5 marias

Paris. 2005-2006.

24.1.07

Vinhão

Mês de março úmido. De chuva, de lágrimas, de saudade.
- Está frio ainda, mãe.
O céu cimentado desde dezembro. A terra gira em torno do quê porra?
Mau-humor demais. E daí, nestes dias, ela ganha um vinho para ser tomado antes do verão. Sem dinheiro para queijo, as três meninas resolvem fazer uma noite do vinho & vinho. Taças montáveis do Monoprix e: alguém trouxe o saca-rolha? Ou melhor: alguém sabe dizer saca-rolha? Não.
- O vizinho pode ajudar, claro!
Ele não está.
Ok, a tesoura pode servir. Dez segundos depois e a rolha está 35% destroçada.
- Vamos tentar com a tesoura, o estilete e a caneta! Mas fora do cafofo pra evitar o pior (manchar o tapete azul).
E assim, perto da meia-noite, em frente ao banheiro turco fedido, três meninas estão acocoradas ao redor de uma garrafa de chateau-qualquer-coisa-safra-muito-boa, e realizam uma operação cirúrgica. De repente, a luz apaga! Passos na escada, alguém sobe. Duas correm da humilhação e uma fica, afinal, pode ser o vizinho. E quase! Era a vizinha! Très gentille, emprestou o saca-rolha e, ali mesmo, no corredor, se ofereceu para desentupir a garrafa. Primeira tentativa: uma delas segura a garrafa e a outra faz força com o saca-rolhas. Nada. Decidem apoiar a garrafa no chão e, ali está ela, mais uma vez acocorada para o parto da rolha. E, força! Tiram as blusas. Tá foda. Terceira tentativa. E o vinhão foi aberto! Ponto para as mulheres!
O que segue são brindes que soam plástico de tupeware, muita conversa, risadas, risadas, risadas, bochechas vermelhas e sono. Profundo. De manhã, a boca aveludada, seca e um pouco amarga. A tristeza passou. Só a cabeça dói.

20.1.07

Saint Martin P&B

Ela aceitou sair do cafofo por um café quente. Vestiu o casaco de cinco quilos e suou 15 minutos no metrô. Na Republique, a amiga alemã aguardava vestindo jeans e all star. Está acostumada ao frio maldito, claro. Ao chegar no Canal, fica surpresa. Dois meses atrás, tudo era incrivelmente verde. A água, as árvores, a ponte, as alfaces do China. Agora, tudo era pálido.
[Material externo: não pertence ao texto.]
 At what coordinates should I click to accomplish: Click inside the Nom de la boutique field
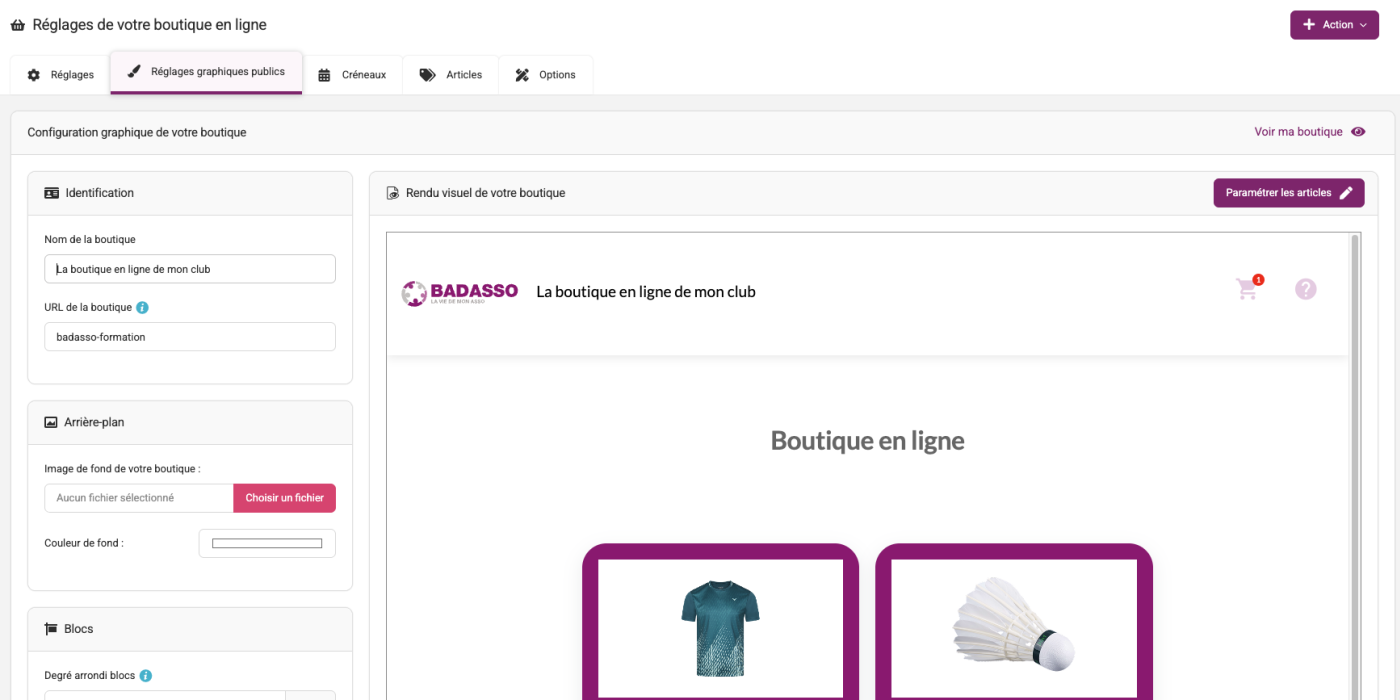pos(189,268)
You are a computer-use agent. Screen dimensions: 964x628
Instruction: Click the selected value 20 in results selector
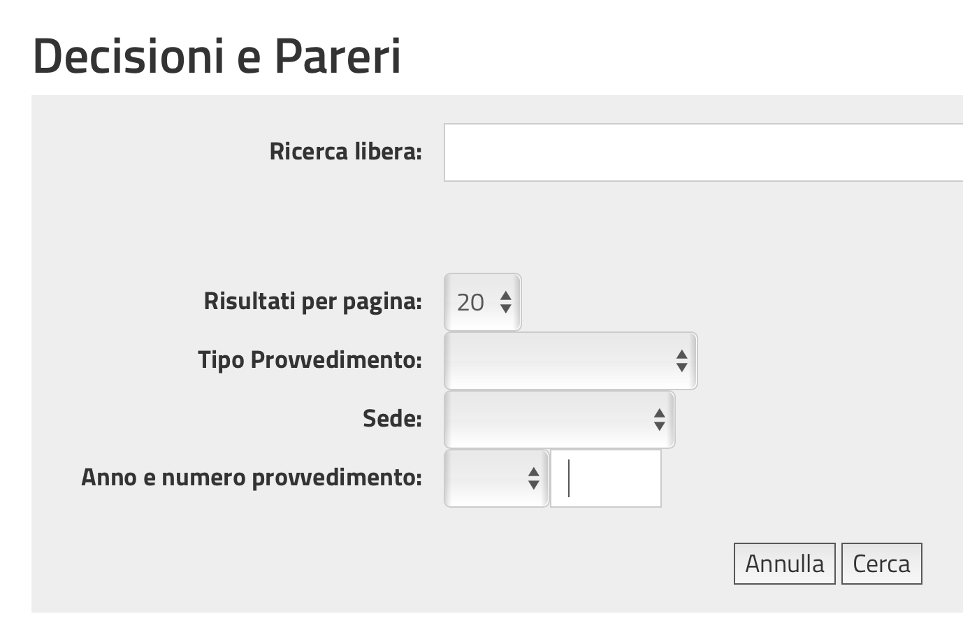pos(470,302)

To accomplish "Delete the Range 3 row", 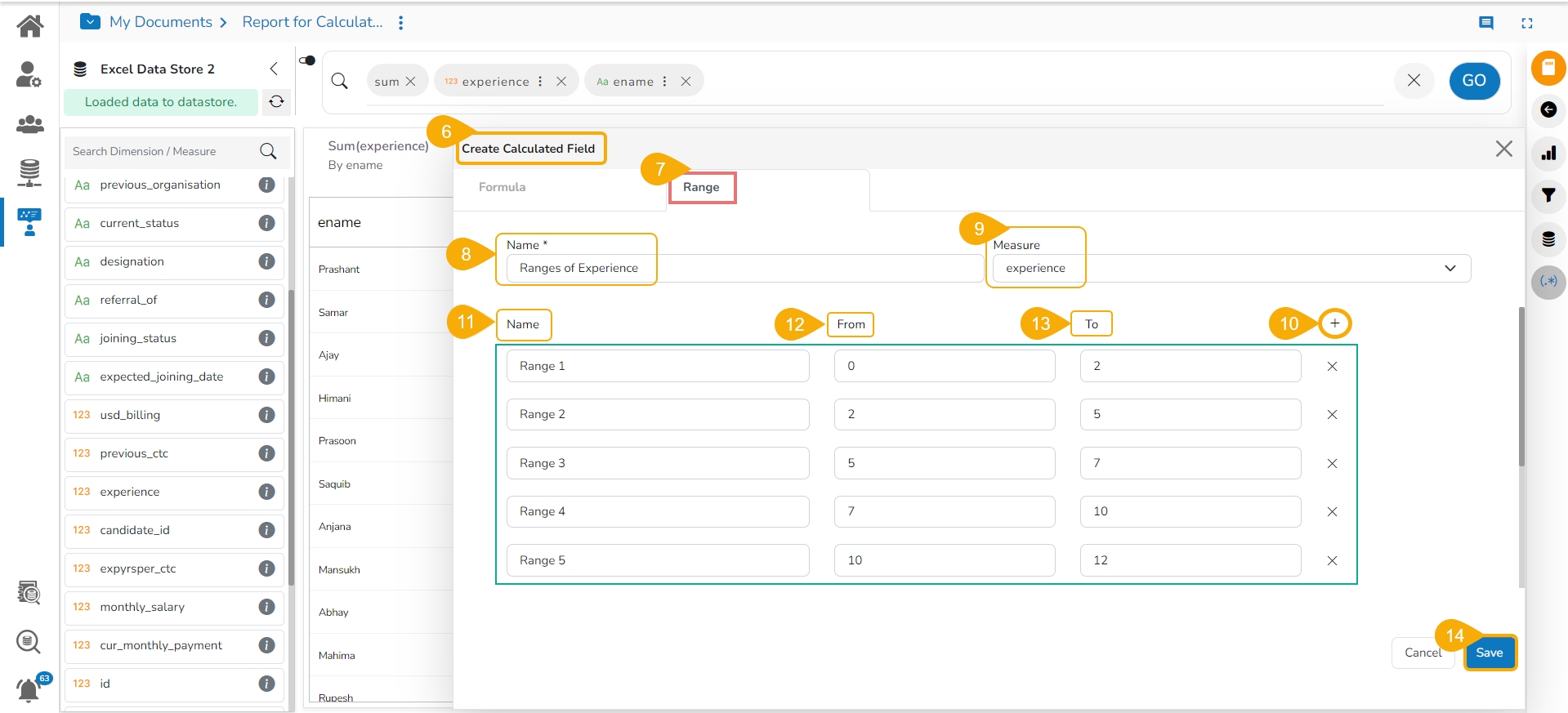I will point(1332,463).
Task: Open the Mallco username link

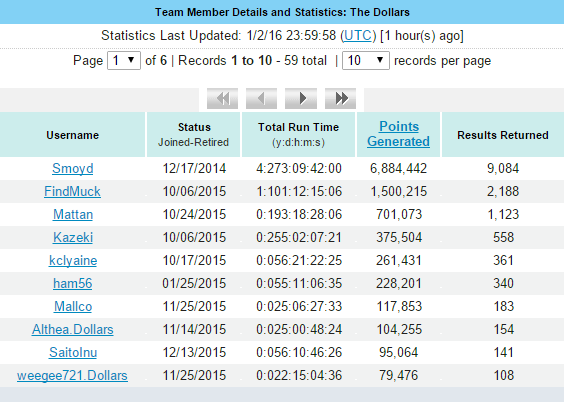Action: [73, 306]
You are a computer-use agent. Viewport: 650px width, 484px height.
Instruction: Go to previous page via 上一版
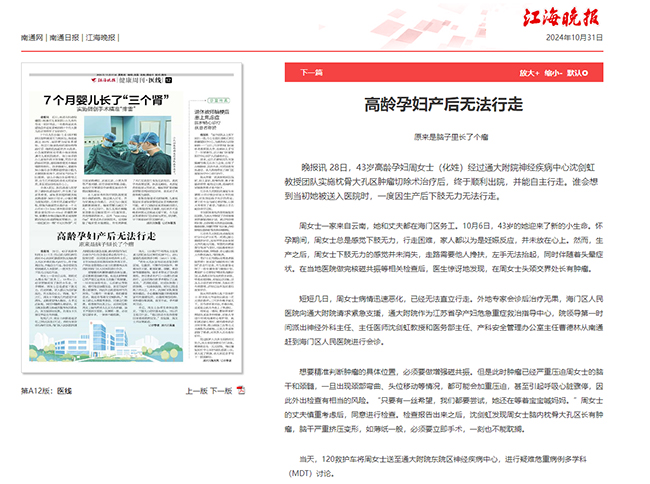point(196,391)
As árvores, mortas, emaranhadas. Morreram para sempre, pensou.
No café, pediu o mais barato, o de sempre, com a água que vem no copo sujo. Conversaram e, meia hora depois, já estava noite. São cinco da tarde, quem diria. Na Alemanha é pior, diz a outra. De repente, ela olha para a janela e vê. Ela vê!
Coisinhas brancas caindo! Sim! Flocos de neve! E abre um sorriso impróprio. A outra pára a frase na metade, não entende a súbita alegria da amiga.
- Neve! Neve! Você está vendo?
- A alemã: sim, e?
- Eu nunca vi neve!
- É verdade! Vamos sair!
E a chuva de flocos aumenta. Cinco minutos depois, o mundo está branco. As árvores secas, as calçadas sujas, a rua, a pequena ponte. Menos a água do canal, preta, e o céu, idem. Preto e Branco e ela de cachecol vermelho, pulando e gritando: Neve!
As pessoas olham e perguntam:
- Ela é louca?
A alemã responde prontamente:
- Não! É brasileira. – E tira uma foto.